## Objective 1:
In the geothermal text, what efficiency gains does the ground loop make possible?

## Extract to read:
** start **

But isn’t it too expensive?

That’s the question we hear almost everyday. On the surface, the answer seems to be yes – the upfront cost of installing a well-designed geothermal system will usually be higher than installing even a “high-efficiency” (according to the manufacturer) conventional heating and cooling system, but that is where the comparison ends.

To install a conventional system, an HVAC contractor essentially needs to simply deliver the furnace or AC units to your building, set them in place, tie in to duct work, connect refrigerant and gas lines, connect thermostat and start it up. The process of installing geothermal is similar, except for the installation of the “ground loop,” the underground heat exchanger we construct outside the building, that allows the geothermal system to move heat from the earth into, or out of, your building. This critical extra step is very labor intensive, so the cost of geothermal is often driven higher than traditional systems, but the ground loop is also what makes typical efficiency gains 50-70% possible.

Because of the much greater efficiencies, people around the world are incentivized to upgrade their comfort systems to geothermal in one way or another. In most of the United States, the incentives come in the way of Federal and State tax credits, electric utility rebates, and, of course, much lower monthly utility bills.

** end **

## Data shown:
** start **

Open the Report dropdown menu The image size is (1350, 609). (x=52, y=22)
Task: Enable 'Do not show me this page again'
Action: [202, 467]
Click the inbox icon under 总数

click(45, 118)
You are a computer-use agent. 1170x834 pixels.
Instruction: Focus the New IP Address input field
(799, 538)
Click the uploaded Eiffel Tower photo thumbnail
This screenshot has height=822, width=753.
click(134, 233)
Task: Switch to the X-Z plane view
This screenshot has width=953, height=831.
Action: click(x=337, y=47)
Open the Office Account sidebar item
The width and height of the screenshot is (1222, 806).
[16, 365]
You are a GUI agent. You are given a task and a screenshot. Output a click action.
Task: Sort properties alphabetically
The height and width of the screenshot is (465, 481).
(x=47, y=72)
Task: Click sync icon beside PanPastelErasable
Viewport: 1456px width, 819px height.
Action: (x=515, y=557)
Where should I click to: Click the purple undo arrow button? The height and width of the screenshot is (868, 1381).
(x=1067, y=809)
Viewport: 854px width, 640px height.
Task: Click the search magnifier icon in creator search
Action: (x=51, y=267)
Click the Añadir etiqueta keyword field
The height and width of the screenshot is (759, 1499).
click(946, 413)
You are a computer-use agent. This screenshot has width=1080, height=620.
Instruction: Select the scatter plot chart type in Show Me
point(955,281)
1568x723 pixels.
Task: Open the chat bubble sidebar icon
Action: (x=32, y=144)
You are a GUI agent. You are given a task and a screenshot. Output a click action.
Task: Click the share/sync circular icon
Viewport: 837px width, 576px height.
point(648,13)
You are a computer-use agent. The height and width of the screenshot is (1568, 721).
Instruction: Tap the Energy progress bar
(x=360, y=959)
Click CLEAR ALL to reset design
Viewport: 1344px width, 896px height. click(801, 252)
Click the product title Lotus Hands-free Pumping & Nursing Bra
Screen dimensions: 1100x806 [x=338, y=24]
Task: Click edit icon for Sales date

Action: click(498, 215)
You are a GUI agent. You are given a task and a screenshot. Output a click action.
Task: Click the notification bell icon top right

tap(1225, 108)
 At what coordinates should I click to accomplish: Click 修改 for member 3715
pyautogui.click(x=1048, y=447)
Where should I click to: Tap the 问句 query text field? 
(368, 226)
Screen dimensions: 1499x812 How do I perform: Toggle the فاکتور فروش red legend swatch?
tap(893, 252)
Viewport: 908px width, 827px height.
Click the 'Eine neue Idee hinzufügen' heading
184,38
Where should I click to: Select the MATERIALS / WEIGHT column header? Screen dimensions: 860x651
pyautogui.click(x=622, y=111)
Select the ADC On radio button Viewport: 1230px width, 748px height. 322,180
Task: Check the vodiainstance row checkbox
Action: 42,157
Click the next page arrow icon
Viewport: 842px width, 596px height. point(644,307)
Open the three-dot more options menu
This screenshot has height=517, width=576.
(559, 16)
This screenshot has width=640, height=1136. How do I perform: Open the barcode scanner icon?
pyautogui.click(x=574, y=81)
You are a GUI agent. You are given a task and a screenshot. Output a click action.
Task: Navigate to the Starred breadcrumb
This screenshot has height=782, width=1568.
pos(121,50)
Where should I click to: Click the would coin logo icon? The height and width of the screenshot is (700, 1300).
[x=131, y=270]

** end **

## Objective 2:
In the listing, change "scatter plot" to "bar chart" in the lines between the one holding "Click the Añadir etiqueta keyword field" and the one holding "point(648,13)", inclusive, and return only those lines with nothing else altered.

## Correct answer 1:
Typical efficiency gains of 50-70%.

## Correct answer 2:
Click the Añadir etiqueta keyword field
The height and width of the screenshot is (759, 1499).
click(946, 413)
You are a computer-use agent. This screenshot has width=1080, height=620.
Instruction: Select the bar chart chart type in Show Me
point(955,281)
1568x723 pixels.
Task: Open the chat bubble sidebar icon
Action: (x=32, y=144)
You are a GUI agent. You are given a task and a screenshot. Output a click action.
Task: Click the share/sync circular icon
Viewport: 837px width, 576px height.
point(648,13)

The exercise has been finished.